*EXERCISE DATA*
┌──

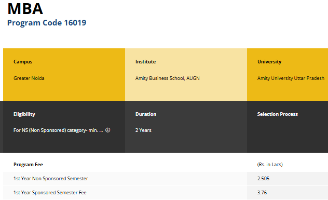Viewport: 328px width, 200px height.
Task: Click Greater Noida campus value
Action: tap(29, 78)
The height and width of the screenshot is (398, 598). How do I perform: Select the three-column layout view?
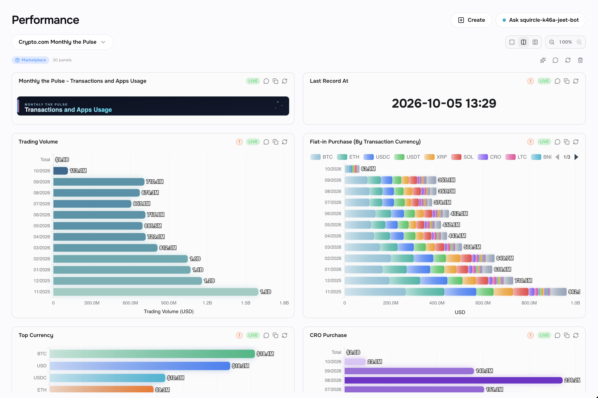coord(535,42)
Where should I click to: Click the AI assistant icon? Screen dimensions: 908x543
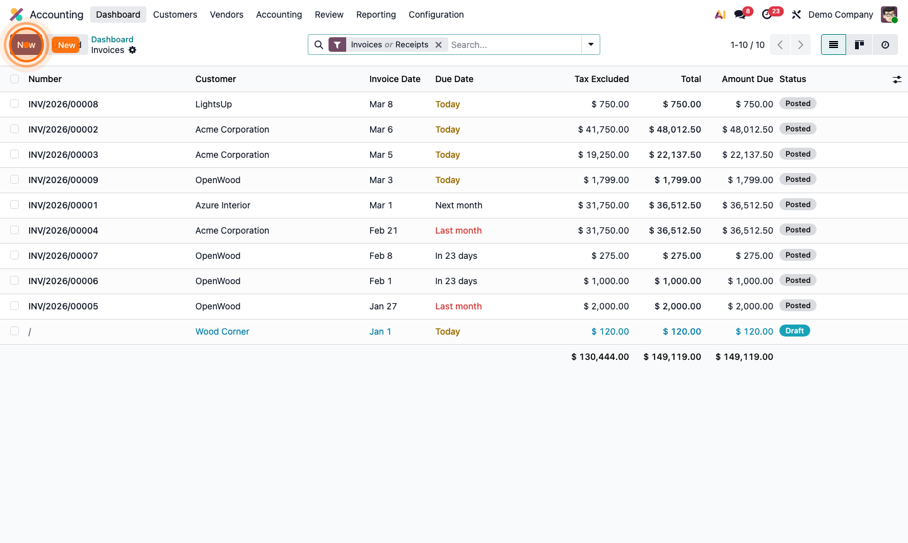[719, 13]
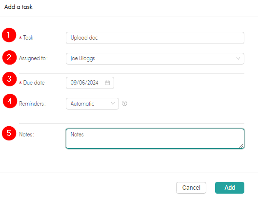258x200 pixels.
Task: Click the Reminders label text
Action: coord(32,104)
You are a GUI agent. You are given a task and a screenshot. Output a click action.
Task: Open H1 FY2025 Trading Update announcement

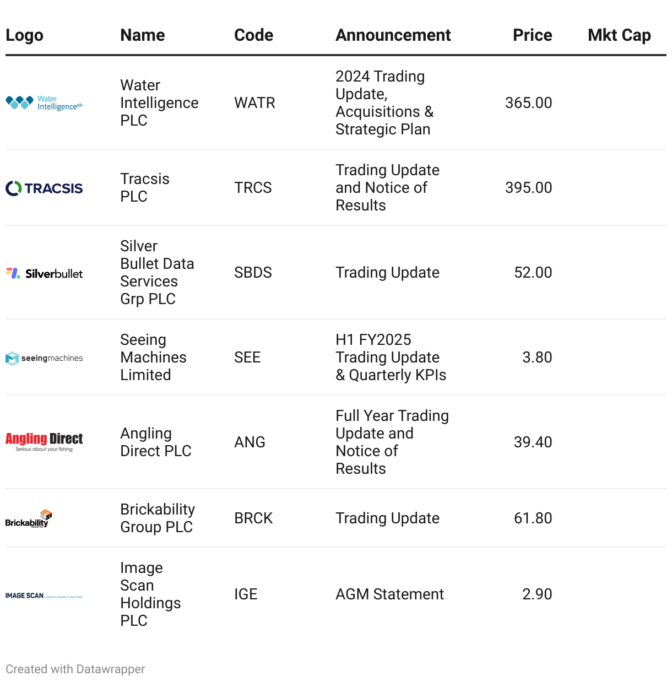coord(391,358)
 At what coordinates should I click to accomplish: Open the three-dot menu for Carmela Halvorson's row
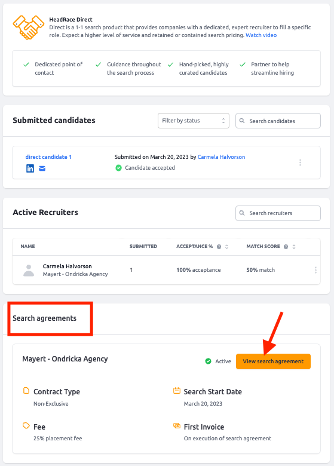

└──

Print every line of text in the entries above verbatim, in their original order. Omit the pictures.

*SOLUTION BELOW*
Viewport: 328px width, 200px height.
Task: Click Greater Noida campus value
Action: tap(29, 78)
The height and width of the screenshot is (398, 598). How do I perform: Select the three-column layout view?
coord(535,42)
Where should I click to: Click the AI assistant icon? Screen dimensions: 908x543
[719, 13]
258x200 pixels.
Task: Click the Reminders label text
Action: coord(32,104)
You are a GUI agent. You are given a task and a screenshot. Output a click action.
Task: Open H1 FY2025 Trading Update announcement

coord(391,358)
 At what coordinates should I click to accomplish: Open the three-dot menu for Carmela Halvorson's row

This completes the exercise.